Das gelingt auch deshalb, weil kein Zentnergewicht an diesem Brahms hängt. Er wird förmlich um alle äußerliche Schwere erleichtert. Die Bremer spielen ihn mit vier Kontrabässen, mit reduziertem Vibrato, die Streicherbögen kleben nicht an den Saiten, es dringt Luft durch den Klang, es ist aufbruchsheller Frühling, kein Herbst, als dessen Soundtrack Brahms‘ Musik so oft gebucht wird.

Und der Adagio-Beginn des Finales ist eine Offenbarung. Die Bremer spielen ihn wirklich langsam, und wir erleben fassungslos, wie sogar die legendäre Lagerbildung Wagner (als Meister der Neudeutschen Schule) gegen Brahms (als Bewahrer der Tradition) in sich zusammenfällt.
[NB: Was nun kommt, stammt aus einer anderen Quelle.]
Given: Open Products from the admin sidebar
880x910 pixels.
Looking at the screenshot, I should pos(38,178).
Es gibt Momente szenischer Musik, die an Wagners große Verwandlungsmusiken erinnern, mit Blitzen, die aus der Stille herausfahren, es gibt Paukennebel, große, sich langsam lichtende Düsternis, dann erfolgt die Läuterung von allen Spannungen durch das weich und weit sich streckende C-Dur-Thema. Man weiß jetzt, warum Brahms im Jahr 1870 alles daran setzte, „Rheingold“ und „Walküre“ in München zu hören. Und man muss schon sehr weit denken, dass man das so eindrucksvoll, erzählerisch, blühend und so kostbar in den Details erlebt hat. Das hier ist eine Referenzaufnahme.
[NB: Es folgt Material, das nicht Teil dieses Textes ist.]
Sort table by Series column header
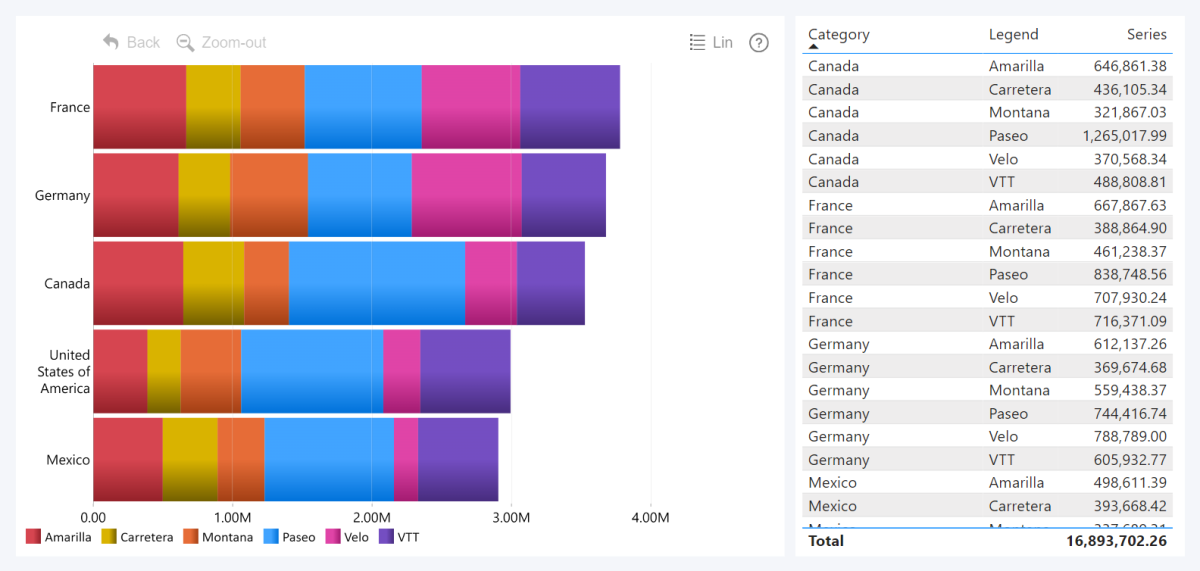Image resolution: width=1200 pixels, height=571 pixels. pyautogui.click(x=1147, y=34)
Und sie hört mit den „Haydn-Variationen“, die die (bei Sony erschienene) Platte abrunden, nicht auf. Alles Norddeutsche ist dieser Interpretation fremd, sie schlendert singend durch die Wachau oder mindestens durch den Wienerwald, das Thema, der Choral St. Antoni, wirkt wie ein Volkslied, leicht und im Abgang ein bisschen nach Heurigem schmeckend. Das Klima der Musik erinnert fast an den Vormärz, weil es an subversiven Augenblicken nicht mangelt.

Nun ließen sich die Bremer Zukunftsmusikanten live in der Kölner Philharmonie bestaunen. Sie gaben dort zum Beginn des neuen Jahres ein Festkonzert, das sich fest in finnischer Hand befand. Pekka Kuusisto dirigierte (aus einem Tablet), am Konzertmeister-Pult saß Antti Tikkanen, Solist am Steinway war der famose Jazzpianist Iiro Rantala. Es ging kreuz und quer durch Klassik und Jazz, eine Haydn-Sinfonie atmete und duftete, Gershwins „Rhapsody in Blue“ dampfte, Mozarts C-Dur-Klavierkonzert betrat zwischenzeitlich sogar das „Birdland“, den legendären New Yorker Jazzclub. Und alles so herrlich wandlungsfähig: Die Trompeter spielten auf Instrumenten mal ohne, mal mit Ventilen.

Im Mittelpunkt stand natürlich Rantala, dieser trickreiche, raffinierte Grenzgänger, der morgens Bach spielt, um sich geistig aufzuwärmen, und abends den großen Melodien des Jazz nachspürt – oder selbst welche erfindet. Bei Rantala kann man alles bewundern: sein Timing, seine Virtuosität, seine Phantasie. Und die Bescheidenheit, mit welcher er bei Mozart zum Teil eines großen konzertanten Ganzen wird.  

In der Zugabe wurden die restlos begeisterten Zuhörer an Vergangenheit und Zukunft zugleich erinnert: Die Bremer spielten den „Cancan“ aus Offenbachs Operette „Orpheus in der Unterwelt“. Dieser Offenbach wurde im Juni 1819, also vor 200 Jahren, geboren. Wo? In Köln.